Stored data
▬▬▬
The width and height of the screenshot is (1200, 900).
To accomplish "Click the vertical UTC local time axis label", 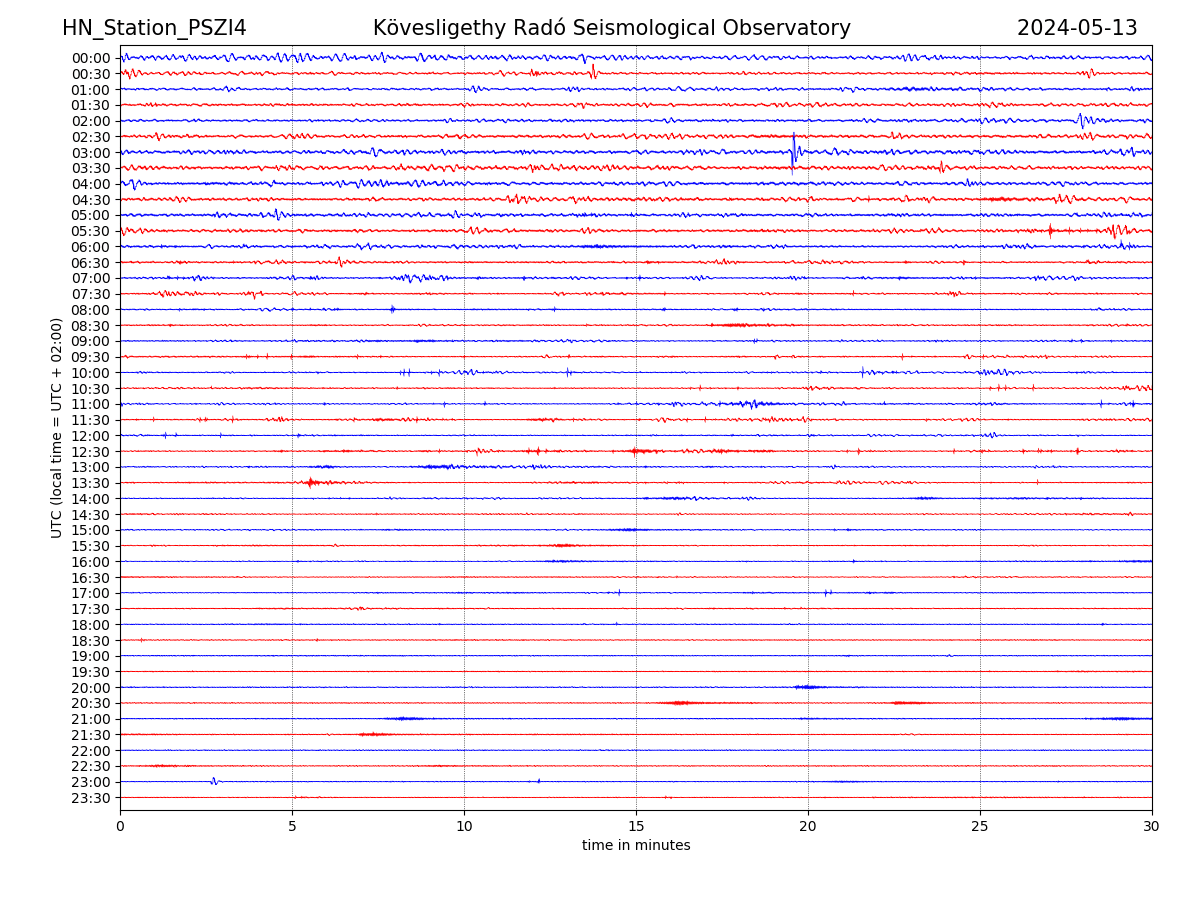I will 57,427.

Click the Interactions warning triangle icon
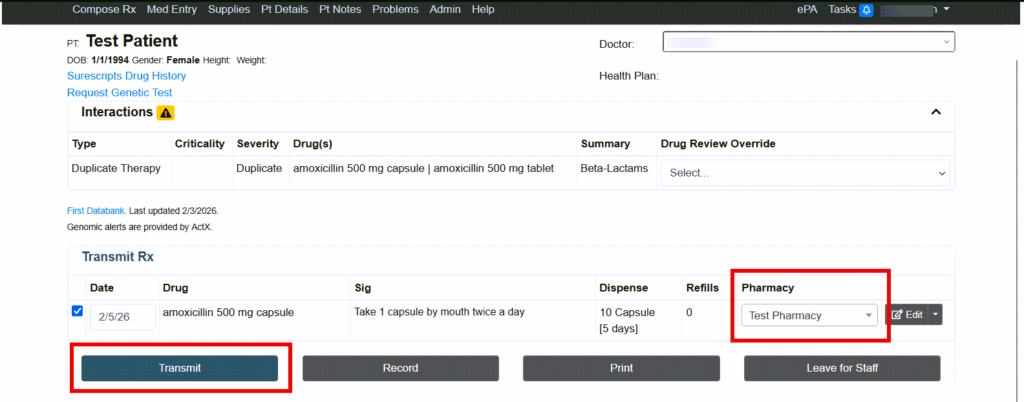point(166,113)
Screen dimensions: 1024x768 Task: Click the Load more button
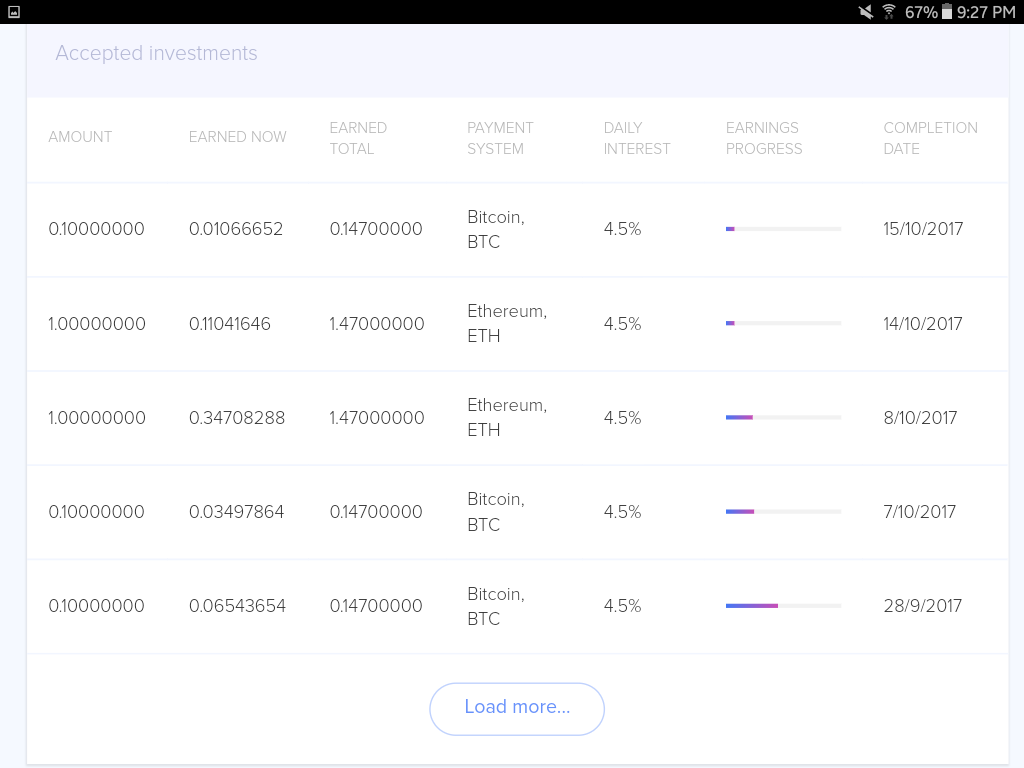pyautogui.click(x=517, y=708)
▬▬▬
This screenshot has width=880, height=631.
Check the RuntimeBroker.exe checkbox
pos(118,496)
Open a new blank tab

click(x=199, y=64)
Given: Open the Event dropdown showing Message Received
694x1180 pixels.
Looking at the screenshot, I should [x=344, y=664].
▬▬▬
WHAT THE EXERCISE ASKS
Copy all lines from the data above that contain the word "width".

PROBLEM SOLUTION
The width and height of the screenshot is (1200, 900).
This screenshot has width=880, height=631.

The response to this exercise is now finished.